A well-known figure in the retirement income world, Wade Pfau has been vocal about the benefits of using a reverse mortgage to fend against financial shocks in retirement.
“Financial planning research has shown that coordinated use of a reverse mortgage starting earlier in retirement outperforms waiting to open a reverse mortgage as a last resort option once all else has failed,” Pfau wrote on his Retirement Researcher blog. “Reverse mortgages have transitioned from a last resort to a retirement income tool that can be incorporated as part of an overall efficient retirement income plan.”
A professor of retirement income at The American College of Financial Services, Pfau has been publishing a series of articles on Forbes about reverse mortgages, seeking to demystify the product and explain strategies for its use in financial planning.
In his latest article, Pfau presents a reverse mortgage calculator, which allows users to estimate the amount of proceeds they could obtain through a reverse mortgage, assuming borrower opts for the most popular one-month, variable-rate option.

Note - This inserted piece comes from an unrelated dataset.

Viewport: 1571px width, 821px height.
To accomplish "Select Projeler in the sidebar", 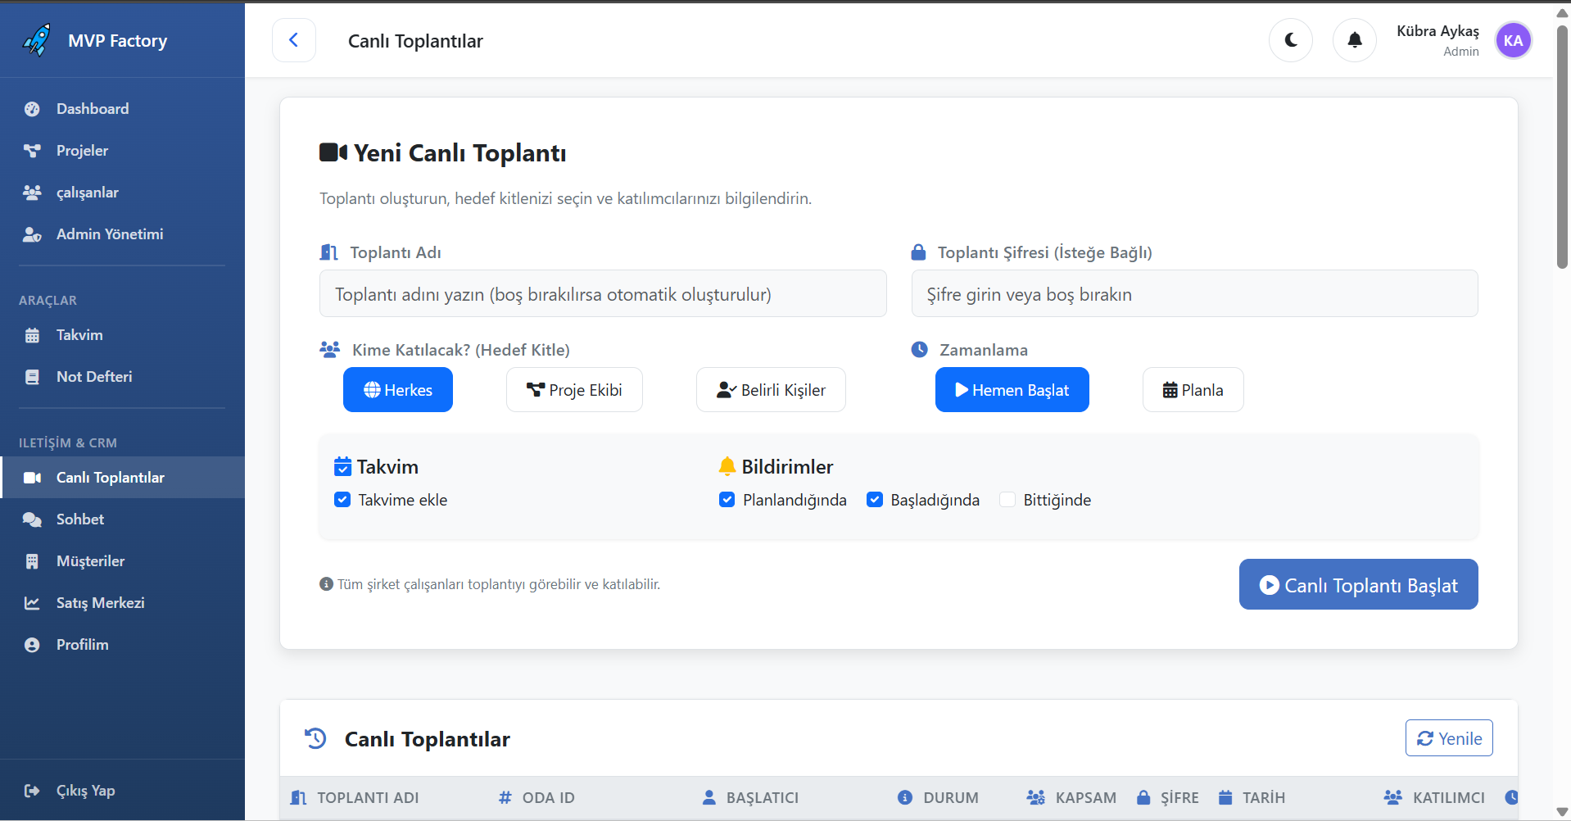I will point(82,150).
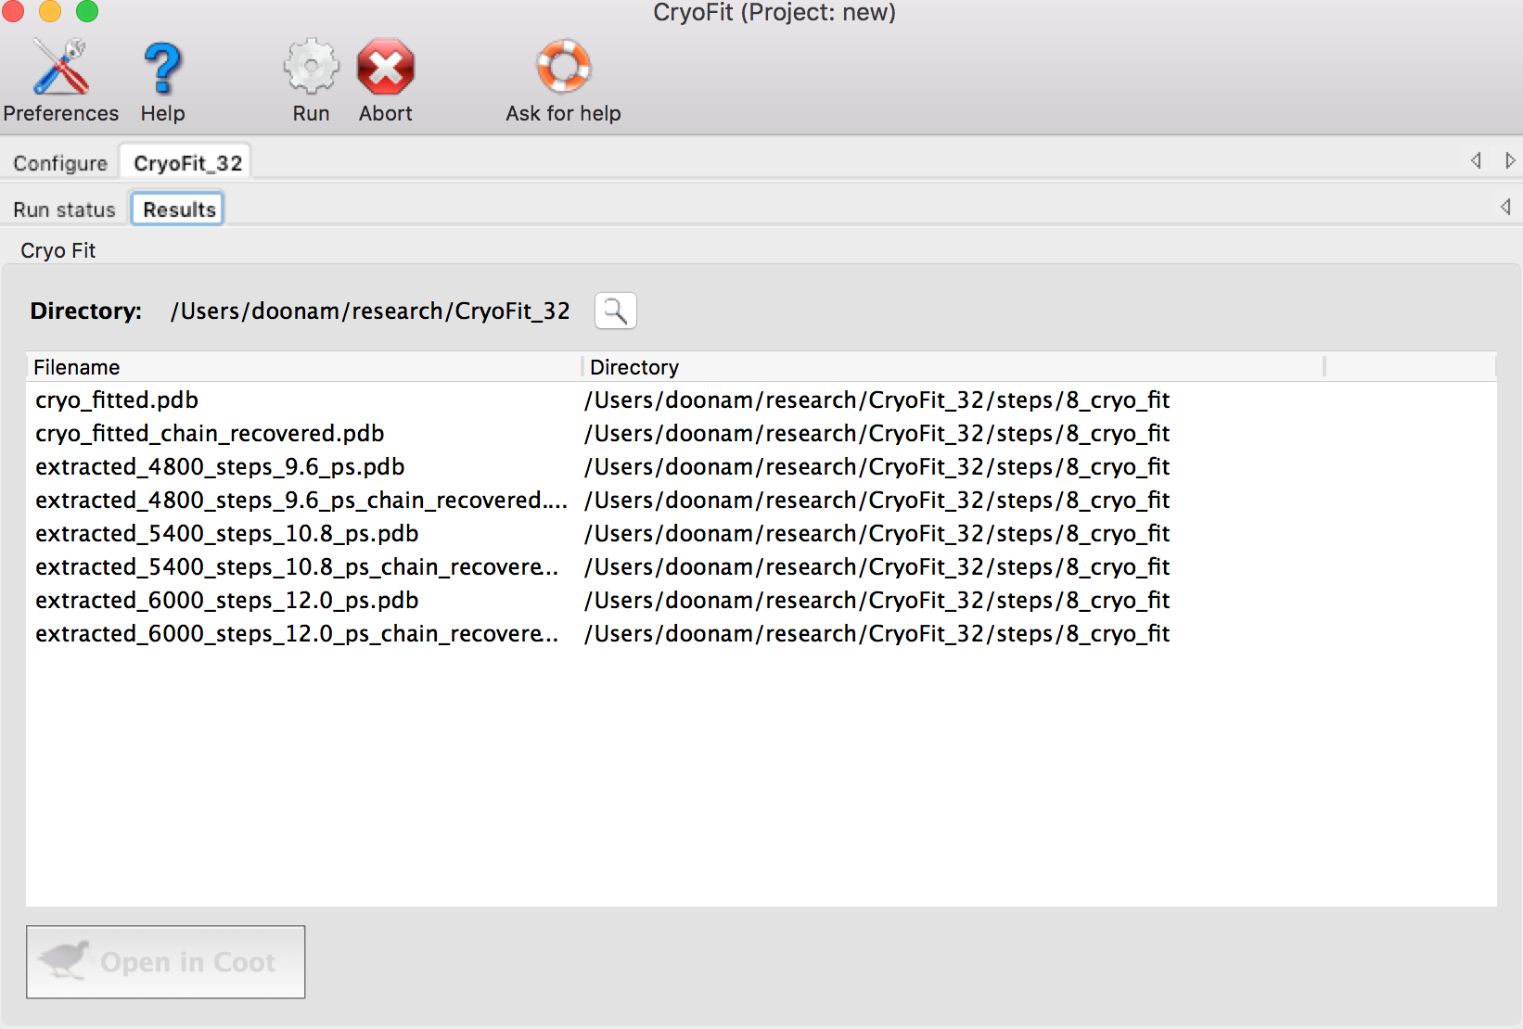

To determine the potential proceeds – also called the principal limit – borrowers must enter in home’s appraised value, which is then compared to the FHA’s lending limit (now $726,525). The lesser of the two figures will be used.

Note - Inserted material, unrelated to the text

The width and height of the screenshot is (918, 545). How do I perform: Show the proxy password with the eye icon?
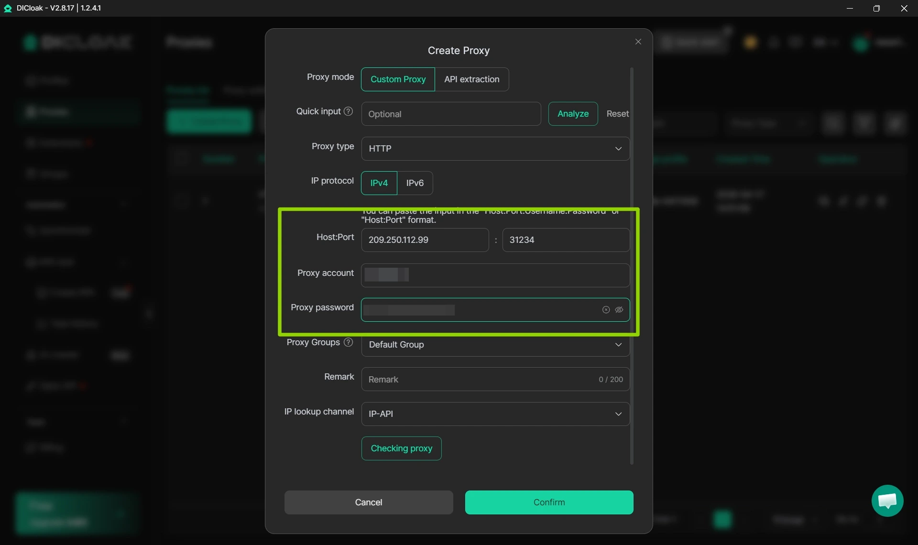point(620,310)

Next, the 10-year LIBOR swap rate (which is automatically entered) and the lender’s margin will be used to calculate the loan’s expected rate.
Then, the age of the youngest borrower (or the age of the non-borrowing spouse, if they are the youngest), will round out the data needed to calculate the principal limit factor.

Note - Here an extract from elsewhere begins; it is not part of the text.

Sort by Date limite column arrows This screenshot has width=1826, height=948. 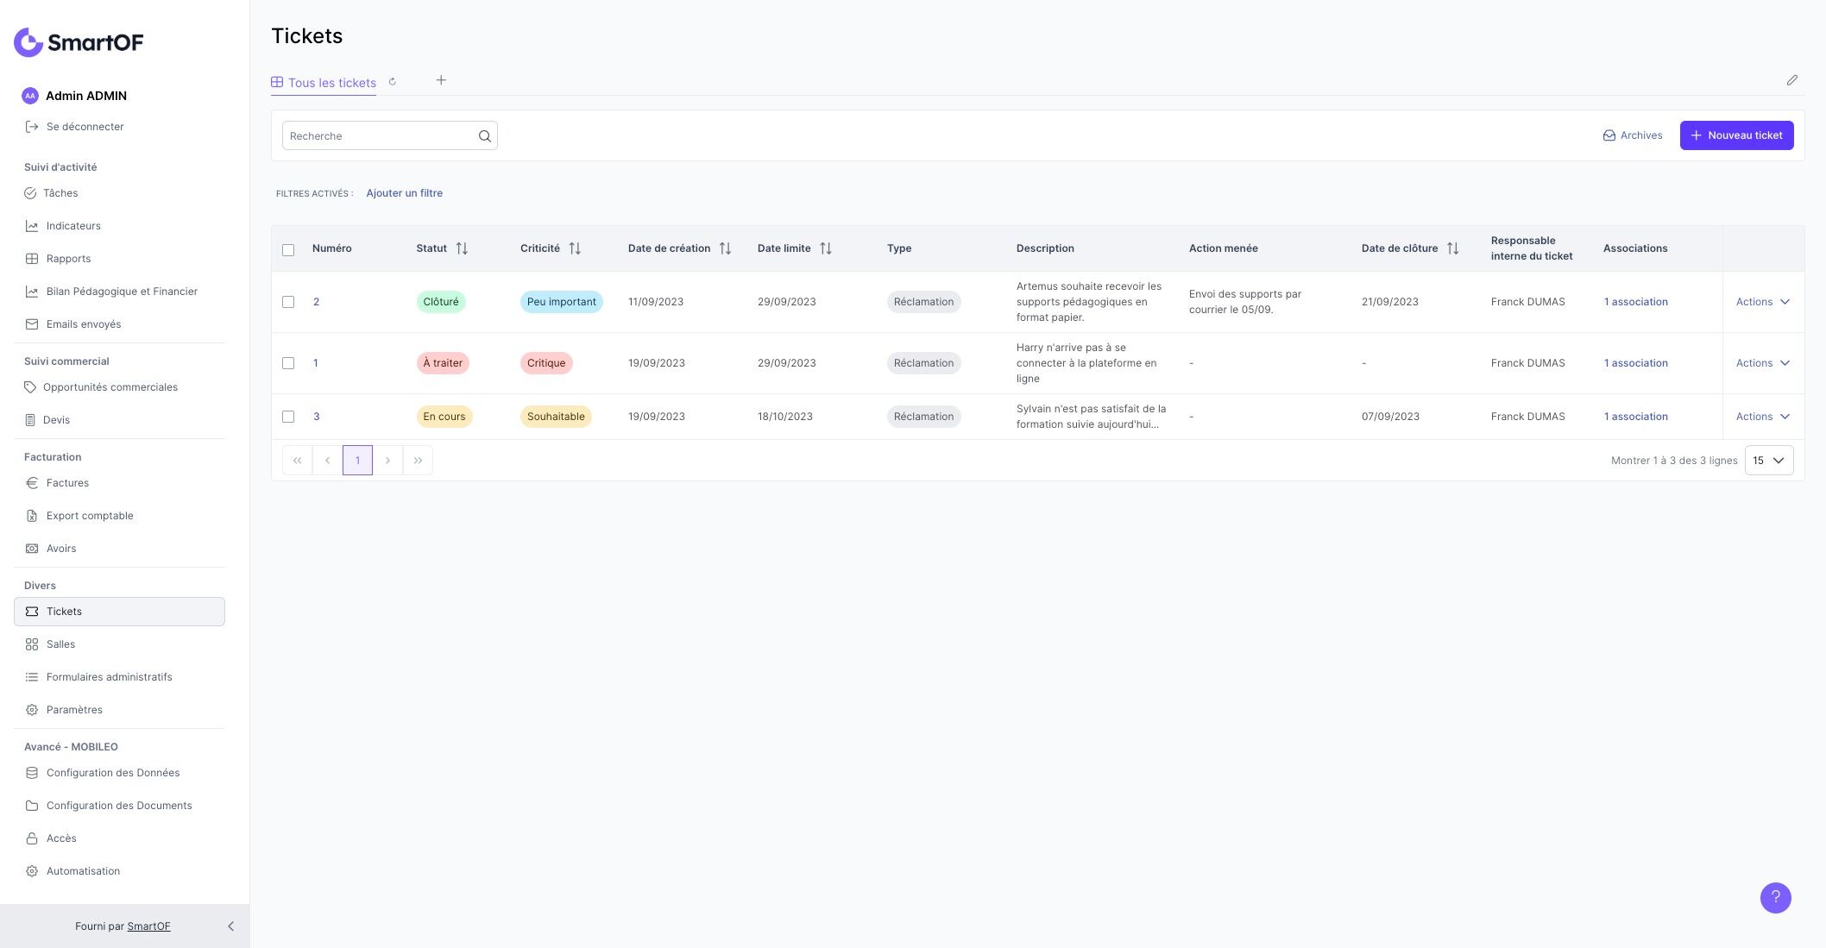coord(826,248)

The loan origination fee and other closing costs are factored together with the set mortgage insurance premium to determine the total upfront cost of obtaining the loan.
Lastly, any existing mortgage debt, necessary home repairs or anticipated set-asides for taxes and homeowner’s insurance are factored in. This information is applied to the home’s value and the principal limit factor to determine the net equity available.
The end result will give the user an idea of how much equity could be extracted using a reverse mortgage loan.
“As the government continues to strengthen the rules and regulations for reverse mortgages and new research continues to pave the way with an agnostic view of their role, reverse mortgages may become much more common in the coming years,” Pfau wrote.